Decisão judicial expedida na quinta-feira, 23 de janeiro, manteve a suspensão das obras de readequação do Hospital Regional de Toledo. Expedido pela 4ª Câmara Cível do Tribunal de Justiça do Paraná, o ato responde a recurso apresentado pelo Município de Toledo contra decisão liminar que atendeu pedido feito em ação civil pública proposta pelo Ministério Público do Paraná.

Ajuizada pela 4ª Promotoria de Justiça da Comarca, a ação civil sustenta que, enquanto não for definido qual será o órgão gestor da unidade hospitalar, qualquer retomada na construção – iniciada em 2012 e até hoje não concluída – implicará novo desperdício de recursos públicos e prejuízo à população.

 

Atendimento

O hospital foi idealizado para atendimento especializado e serviços de média e alta complexidades para pacientes de 18 municípios da região, que somam perto de 400 mil habitantes. Esse tipo de serviço é gerido obrigatoriamente por órgãos vinculados ao Estado ou à União, mas até então isso não foi oficializado. Como sustenta a Promotoria na ação, “a falta de definição do órgão gestor da prestação do serviço de saúde notoriamente foi um dos principais fatores que determinaram o retumbante fracasso das administrações municipais anteriores em relação à abertura e funcionamento deste equipamento urbano essencial”.

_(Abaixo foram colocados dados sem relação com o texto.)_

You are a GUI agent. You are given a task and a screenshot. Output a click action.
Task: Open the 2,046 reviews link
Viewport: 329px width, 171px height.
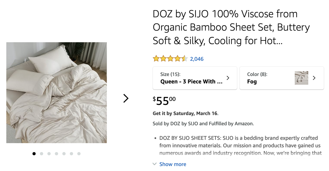(197, 59)
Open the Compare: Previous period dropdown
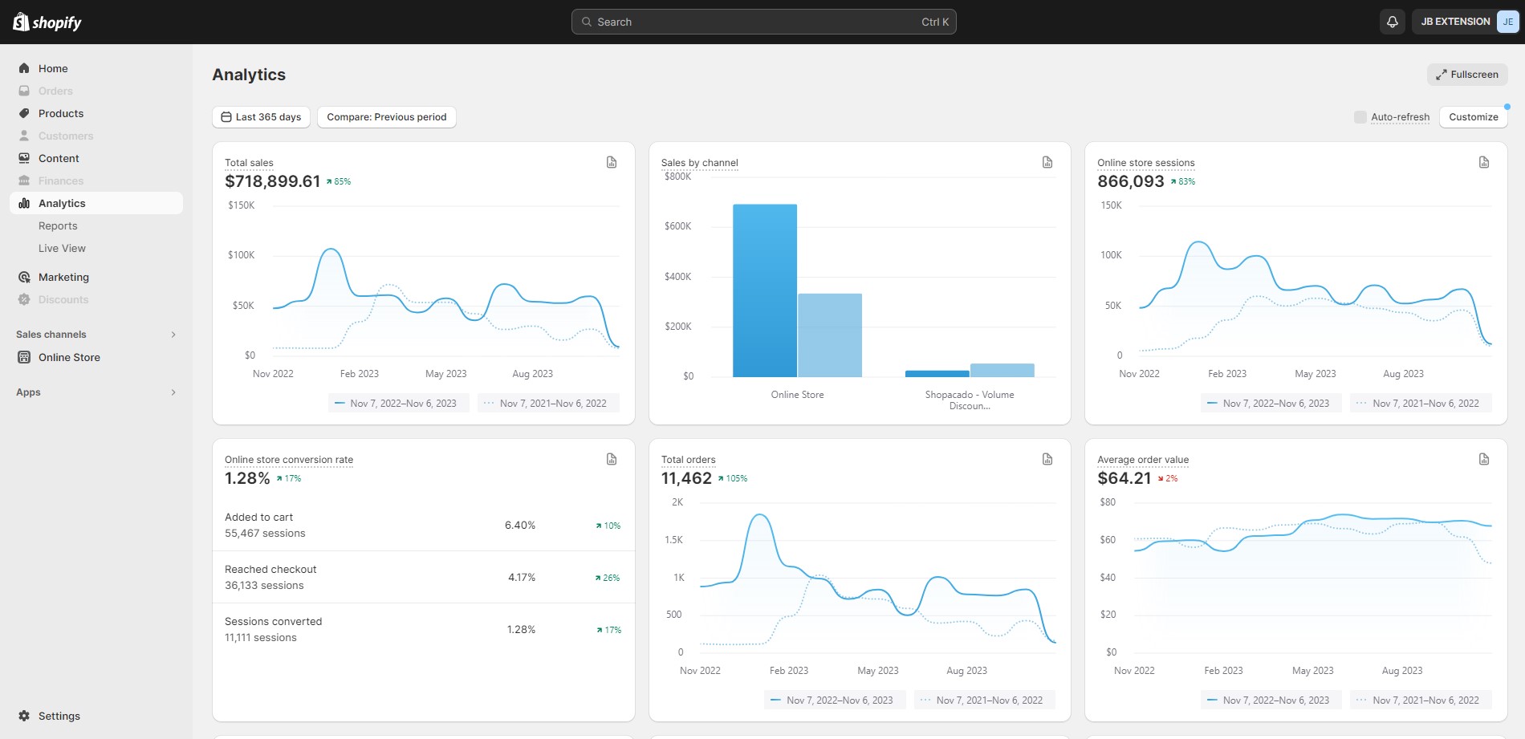 [386, 117]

Ao negar o recurso do Município, o Juízo destacou não ser prudente a revogação da suspensão das obras que, se concluídas, poderiam causar dano irreversível, e sustenta haver indicativos de que o Município de Toledo não está priorizando a definição de quem será o órgão responsável pela execução dos serviços de saúde no hospital, conforme acordado em termo de ajustamento de conduta firmado em 2018 com o Ministério Público. Além disso, destaca que as tratativas atualmente em curso pelo Município com o Consórcio Intermunicipal Samu Oeste (Consamu) não são suficientes para caracterizar a certeza de que a entidade será a gestora dos referidos serviços à população.